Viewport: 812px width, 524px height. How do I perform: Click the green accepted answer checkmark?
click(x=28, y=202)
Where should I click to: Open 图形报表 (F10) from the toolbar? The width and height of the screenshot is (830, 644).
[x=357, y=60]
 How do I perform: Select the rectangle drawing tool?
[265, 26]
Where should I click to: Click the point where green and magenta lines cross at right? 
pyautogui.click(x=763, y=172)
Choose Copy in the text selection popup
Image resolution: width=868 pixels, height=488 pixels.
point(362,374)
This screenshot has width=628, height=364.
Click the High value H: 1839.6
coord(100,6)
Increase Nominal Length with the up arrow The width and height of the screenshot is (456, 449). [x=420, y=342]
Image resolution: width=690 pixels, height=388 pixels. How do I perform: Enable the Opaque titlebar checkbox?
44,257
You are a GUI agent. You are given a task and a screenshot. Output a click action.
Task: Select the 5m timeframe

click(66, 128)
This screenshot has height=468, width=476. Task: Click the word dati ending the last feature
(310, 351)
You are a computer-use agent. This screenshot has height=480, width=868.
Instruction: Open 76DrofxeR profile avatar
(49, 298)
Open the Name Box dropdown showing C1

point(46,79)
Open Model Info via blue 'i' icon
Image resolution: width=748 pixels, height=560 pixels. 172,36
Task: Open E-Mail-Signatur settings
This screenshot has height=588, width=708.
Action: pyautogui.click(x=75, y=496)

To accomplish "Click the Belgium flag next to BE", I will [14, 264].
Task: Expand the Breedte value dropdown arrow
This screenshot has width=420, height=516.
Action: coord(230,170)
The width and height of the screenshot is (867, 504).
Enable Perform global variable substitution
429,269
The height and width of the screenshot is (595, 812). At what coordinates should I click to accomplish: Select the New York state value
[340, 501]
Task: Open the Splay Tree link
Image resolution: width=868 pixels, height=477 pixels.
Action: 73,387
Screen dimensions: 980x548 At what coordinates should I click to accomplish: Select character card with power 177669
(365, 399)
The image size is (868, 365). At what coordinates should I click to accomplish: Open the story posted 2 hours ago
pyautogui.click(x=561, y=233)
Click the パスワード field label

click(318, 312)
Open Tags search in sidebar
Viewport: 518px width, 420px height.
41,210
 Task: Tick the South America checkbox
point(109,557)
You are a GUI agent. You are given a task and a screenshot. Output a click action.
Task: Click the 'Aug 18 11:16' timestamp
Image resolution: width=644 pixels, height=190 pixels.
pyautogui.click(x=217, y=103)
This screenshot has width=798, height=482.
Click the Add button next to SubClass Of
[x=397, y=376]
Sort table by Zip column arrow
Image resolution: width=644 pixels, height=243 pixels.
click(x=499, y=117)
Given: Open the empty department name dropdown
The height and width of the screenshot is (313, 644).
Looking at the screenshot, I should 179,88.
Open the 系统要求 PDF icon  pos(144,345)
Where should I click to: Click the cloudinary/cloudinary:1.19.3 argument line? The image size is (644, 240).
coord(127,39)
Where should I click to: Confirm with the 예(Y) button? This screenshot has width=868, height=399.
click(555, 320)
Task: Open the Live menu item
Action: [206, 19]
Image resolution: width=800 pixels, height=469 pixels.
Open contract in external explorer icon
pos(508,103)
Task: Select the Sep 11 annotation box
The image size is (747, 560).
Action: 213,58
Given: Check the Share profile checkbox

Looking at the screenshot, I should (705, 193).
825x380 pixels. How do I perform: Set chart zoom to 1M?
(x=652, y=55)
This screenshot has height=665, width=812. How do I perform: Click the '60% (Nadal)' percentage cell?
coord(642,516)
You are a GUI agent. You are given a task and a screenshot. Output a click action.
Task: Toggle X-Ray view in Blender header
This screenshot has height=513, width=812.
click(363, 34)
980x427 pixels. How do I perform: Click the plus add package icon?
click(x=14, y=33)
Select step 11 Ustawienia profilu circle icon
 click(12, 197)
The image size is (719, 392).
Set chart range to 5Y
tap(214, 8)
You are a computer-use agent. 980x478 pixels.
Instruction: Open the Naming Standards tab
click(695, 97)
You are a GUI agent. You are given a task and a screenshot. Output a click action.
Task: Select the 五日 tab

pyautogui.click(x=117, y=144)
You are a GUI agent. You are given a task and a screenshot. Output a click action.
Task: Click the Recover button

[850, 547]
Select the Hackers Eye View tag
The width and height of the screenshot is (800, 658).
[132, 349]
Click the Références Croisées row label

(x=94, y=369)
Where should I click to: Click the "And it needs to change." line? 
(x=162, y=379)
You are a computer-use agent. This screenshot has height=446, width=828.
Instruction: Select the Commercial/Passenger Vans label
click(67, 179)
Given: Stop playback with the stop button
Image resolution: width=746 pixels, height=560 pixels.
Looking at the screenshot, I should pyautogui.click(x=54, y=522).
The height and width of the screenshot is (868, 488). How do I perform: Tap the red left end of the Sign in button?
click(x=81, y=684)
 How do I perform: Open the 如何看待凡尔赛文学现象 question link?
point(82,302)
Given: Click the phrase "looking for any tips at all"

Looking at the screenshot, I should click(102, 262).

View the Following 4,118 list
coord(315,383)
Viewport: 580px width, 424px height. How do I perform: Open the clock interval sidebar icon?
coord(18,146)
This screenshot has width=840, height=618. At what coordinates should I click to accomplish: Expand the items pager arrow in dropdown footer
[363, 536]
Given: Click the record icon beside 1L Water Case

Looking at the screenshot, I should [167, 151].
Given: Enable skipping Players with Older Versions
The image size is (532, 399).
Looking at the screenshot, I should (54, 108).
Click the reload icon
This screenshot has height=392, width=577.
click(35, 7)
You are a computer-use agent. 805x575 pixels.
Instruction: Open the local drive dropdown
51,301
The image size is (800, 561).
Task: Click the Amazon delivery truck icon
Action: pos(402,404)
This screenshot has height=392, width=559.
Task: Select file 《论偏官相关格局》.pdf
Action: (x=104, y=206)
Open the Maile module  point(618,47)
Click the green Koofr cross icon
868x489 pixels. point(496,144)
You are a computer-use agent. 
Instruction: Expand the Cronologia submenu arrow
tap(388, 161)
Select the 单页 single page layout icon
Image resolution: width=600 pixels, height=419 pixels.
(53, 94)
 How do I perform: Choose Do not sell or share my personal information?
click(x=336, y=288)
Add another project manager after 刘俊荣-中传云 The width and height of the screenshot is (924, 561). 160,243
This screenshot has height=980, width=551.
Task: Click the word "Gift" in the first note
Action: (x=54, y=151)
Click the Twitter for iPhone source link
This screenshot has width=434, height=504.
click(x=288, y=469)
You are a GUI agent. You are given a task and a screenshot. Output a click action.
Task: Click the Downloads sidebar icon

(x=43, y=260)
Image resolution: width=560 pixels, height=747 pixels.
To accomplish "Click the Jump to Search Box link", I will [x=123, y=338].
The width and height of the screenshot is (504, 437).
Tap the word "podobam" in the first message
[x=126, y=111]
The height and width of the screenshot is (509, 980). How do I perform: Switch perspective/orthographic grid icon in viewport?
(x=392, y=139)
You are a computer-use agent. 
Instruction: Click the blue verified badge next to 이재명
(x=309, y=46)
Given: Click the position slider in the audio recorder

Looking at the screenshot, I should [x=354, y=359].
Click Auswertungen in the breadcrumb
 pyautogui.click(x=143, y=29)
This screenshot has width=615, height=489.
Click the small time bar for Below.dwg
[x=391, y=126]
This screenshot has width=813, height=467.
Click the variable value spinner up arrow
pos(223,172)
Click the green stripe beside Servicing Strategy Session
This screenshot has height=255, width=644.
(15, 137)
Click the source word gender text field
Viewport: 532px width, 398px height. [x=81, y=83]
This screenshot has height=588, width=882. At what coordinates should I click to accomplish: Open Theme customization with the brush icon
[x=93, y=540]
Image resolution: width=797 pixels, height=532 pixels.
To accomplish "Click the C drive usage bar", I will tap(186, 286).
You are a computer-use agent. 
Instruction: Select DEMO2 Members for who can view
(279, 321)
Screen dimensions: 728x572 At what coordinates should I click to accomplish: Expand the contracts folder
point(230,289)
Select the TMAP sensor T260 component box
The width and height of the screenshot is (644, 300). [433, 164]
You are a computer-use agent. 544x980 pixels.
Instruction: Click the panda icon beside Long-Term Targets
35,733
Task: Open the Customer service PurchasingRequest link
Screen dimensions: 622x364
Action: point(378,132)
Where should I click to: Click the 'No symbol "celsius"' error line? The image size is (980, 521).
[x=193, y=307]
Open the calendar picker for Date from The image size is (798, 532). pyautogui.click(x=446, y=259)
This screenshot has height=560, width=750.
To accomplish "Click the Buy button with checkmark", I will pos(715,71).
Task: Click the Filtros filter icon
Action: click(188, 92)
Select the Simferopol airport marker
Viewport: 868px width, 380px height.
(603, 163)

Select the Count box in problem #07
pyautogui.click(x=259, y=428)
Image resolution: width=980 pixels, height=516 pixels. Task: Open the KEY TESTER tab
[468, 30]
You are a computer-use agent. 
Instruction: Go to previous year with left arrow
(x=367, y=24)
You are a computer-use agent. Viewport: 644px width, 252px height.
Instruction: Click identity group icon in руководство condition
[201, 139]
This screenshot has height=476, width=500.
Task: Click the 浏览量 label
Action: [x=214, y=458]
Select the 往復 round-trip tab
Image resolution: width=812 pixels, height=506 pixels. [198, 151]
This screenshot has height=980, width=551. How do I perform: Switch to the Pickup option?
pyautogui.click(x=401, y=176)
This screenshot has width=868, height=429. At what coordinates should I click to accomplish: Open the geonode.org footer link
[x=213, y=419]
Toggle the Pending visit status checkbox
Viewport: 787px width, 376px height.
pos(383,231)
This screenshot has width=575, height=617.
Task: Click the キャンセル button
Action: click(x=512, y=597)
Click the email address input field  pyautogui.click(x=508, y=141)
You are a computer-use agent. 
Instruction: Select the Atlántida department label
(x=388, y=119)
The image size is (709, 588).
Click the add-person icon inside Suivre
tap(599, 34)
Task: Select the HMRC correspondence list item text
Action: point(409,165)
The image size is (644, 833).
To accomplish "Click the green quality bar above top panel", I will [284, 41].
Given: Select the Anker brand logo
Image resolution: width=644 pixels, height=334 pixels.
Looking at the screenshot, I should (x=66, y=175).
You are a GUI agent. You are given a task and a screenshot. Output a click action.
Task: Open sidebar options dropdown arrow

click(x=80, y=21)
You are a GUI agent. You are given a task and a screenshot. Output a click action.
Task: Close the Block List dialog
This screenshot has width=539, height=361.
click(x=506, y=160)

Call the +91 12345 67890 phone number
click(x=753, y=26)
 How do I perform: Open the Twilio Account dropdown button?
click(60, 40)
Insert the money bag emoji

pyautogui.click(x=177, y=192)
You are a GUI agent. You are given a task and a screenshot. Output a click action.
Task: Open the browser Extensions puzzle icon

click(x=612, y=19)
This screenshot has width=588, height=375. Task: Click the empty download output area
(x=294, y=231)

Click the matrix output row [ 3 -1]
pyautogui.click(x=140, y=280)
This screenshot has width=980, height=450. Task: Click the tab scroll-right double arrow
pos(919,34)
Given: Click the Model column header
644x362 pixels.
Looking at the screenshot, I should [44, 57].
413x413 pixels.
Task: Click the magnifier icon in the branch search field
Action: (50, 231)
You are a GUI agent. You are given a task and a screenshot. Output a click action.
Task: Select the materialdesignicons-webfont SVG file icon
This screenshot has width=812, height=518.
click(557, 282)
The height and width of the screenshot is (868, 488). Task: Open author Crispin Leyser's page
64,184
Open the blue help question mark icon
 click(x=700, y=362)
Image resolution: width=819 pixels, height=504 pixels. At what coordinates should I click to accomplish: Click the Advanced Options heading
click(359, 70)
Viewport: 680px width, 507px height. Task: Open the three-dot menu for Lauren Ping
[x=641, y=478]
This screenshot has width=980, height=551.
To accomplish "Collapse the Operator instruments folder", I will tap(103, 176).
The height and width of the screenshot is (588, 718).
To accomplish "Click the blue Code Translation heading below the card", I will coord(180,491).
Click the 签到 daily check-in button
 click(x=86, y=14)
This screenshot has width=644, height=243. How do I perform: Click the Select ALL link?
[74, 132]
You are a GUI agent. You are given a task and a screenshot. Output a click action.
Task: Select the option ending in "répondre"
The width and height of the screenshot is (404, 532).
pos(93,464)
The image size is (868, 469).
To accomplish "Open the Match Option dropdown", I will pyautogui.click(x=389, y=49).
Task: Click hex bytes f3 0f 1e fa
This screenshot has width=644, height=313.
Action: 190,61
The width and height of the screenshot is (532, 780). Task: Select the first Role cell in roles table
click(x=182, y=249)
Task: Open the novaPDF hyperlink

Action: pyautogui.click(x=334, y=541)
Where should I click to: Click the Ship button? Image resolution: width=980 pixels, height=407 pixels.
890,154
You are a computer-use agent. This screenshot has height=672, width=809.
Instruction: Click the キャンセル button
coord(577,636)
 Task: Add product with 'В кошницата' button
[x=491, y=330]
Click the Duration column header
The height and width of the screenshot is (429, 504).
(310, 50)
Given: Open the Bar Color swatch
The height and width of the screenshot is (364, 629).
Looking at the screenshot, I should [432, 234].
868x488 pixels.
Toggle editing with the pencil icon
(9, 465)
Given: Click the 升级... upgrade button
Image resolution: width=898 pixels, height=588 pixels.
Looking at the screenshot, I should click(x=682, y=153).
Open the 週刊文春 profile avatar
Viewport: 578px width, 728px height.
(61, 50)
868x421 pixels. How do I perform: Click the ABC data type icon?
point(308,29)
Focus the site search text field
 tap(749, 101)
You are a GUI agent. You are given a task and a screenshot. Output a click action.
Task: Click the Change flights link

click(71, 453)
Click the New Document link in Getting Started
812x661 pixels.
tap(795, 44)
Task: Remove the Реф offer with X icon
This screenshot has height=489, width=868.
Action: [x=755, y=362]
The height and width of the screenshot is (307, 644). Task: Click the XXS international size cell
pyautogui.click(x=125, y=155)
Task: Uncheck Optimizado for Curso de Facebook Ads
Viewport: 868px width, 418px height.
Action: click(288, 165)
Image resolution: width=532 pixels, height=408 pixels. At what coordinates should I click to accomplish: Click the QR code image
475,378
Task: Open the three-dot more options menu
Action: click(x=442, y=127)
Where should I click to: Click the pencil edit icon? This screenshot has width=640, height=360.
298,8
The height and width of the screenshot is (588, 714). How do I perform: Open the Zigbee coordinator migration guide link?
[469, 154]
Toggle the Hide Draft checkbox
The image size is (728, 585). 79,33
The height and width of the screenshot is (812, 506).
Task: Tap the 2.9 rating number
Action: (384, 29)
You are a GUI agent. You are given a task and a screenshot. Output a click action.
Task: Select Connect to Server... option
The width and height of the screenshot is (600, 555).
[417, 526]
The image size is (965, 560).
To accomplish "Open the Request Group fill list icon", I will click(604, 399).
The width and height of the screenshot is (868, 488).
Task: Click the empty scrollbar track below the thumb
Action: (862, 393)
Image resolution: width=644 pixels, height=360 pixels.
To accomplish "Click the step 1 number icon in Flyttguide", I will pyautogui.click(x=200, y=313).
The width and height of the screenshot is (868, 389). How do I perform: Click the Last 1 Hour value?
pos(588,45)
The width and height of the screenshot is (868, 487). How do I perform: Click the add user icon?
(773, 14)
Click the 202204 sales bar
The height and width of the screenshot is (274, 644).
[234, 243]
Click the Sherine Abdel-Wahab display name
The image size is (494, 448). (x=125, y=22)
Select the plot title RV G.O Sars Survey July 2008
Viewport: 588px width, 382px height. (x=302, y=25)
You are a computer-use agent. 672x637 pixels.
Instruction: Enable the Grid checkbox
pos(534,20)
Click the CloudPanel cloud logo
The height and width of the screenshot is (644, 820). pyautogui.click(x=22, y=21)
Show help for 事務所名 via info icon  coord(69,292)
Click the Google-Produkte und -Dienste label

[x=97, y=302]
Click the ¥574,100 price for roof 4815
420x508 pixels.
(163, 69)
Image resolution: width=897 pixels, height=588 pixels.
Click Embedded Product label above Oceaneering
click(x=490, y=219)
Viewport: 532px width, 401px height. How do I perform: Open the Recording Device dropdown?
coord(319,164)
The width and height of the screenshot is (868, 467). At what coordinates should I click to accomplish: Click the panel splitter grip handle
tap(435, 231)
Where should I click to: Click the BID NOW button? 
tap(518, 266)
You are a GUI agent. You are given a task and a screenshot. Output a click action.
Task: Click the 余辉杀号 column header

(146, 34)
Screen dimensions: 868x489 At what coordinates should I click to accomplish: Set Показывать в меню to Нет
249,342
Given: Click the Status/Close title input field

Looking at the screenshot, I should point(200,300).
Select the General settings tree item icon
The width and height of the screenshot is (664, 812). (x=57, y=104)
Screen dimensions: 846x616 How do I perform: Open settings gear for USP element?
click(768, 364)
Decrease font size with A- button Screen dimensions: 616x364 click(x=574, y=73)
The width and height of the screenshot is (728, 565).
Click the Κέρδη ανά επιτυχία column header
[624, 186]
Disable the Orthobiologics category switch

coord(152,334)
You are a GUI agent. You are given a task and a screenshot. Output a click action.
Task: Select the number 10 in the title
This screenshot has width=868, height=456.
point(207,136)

- WHAT YOU SHOULD DO -
What you return should be exactly the lines above, starting at the one with "The width and height of the screenshot is (600, 555)." and ending at the one with "Image resolution: width=897", and nothing else.

- YOUR SOLUTION -
The width and height of the screenshot is (600, 555).
[417, 526]
The image size is (965, 560).
To accomplish "Open the Request Group fill list icon", I will click(604, 399).
The width and height of the screenshot is (868, 488).
Task: Click the empty scrollbar track below the thumb
Action: (862, 393)
Image resolution: width=644 pixels, height=360 pixels.
To accomplish "Click the step 1 number icon in Flyttguide", I will pyautogui.click(x=200, y=313).
The width and height of the screenshot is (868, 389). How do I perform: Click the Last 1 Hour value?
pos(588,45)
The width and height of the screenshot is (868, 487). How do I perform: Click the add user icon?
(773, 14)
Click the 202204 sales bar
The height and width of the screenshot is (274, 644).
[234, 243]
Click the Sherine Abdel-Wahab display name
The image size is (494, 448). (x=125, y=22)
Select the plot title RV G.O Sars Survey July 2008
Viewport: 588px width, 382px height. (x=302, y=25)
You are a computer-use agent. 672x637 pixels.
Instruction: Enable the Grid checkbox
pos(534,20)
Click the CloudPanel cloud logo
The height and width of the screenshot is (644, 820). pyautogui.click(x=22, y=21)
Show help for 事務所名 via info icon  coord(69,292)
Click the Google-Produkte und -Dienste label

[x=97, y=302]
Click the ¥574,100 price for roof 4815
420x508 pixels.
(163, 69)
Image resolution: width=897 pixels, height=588 pixels.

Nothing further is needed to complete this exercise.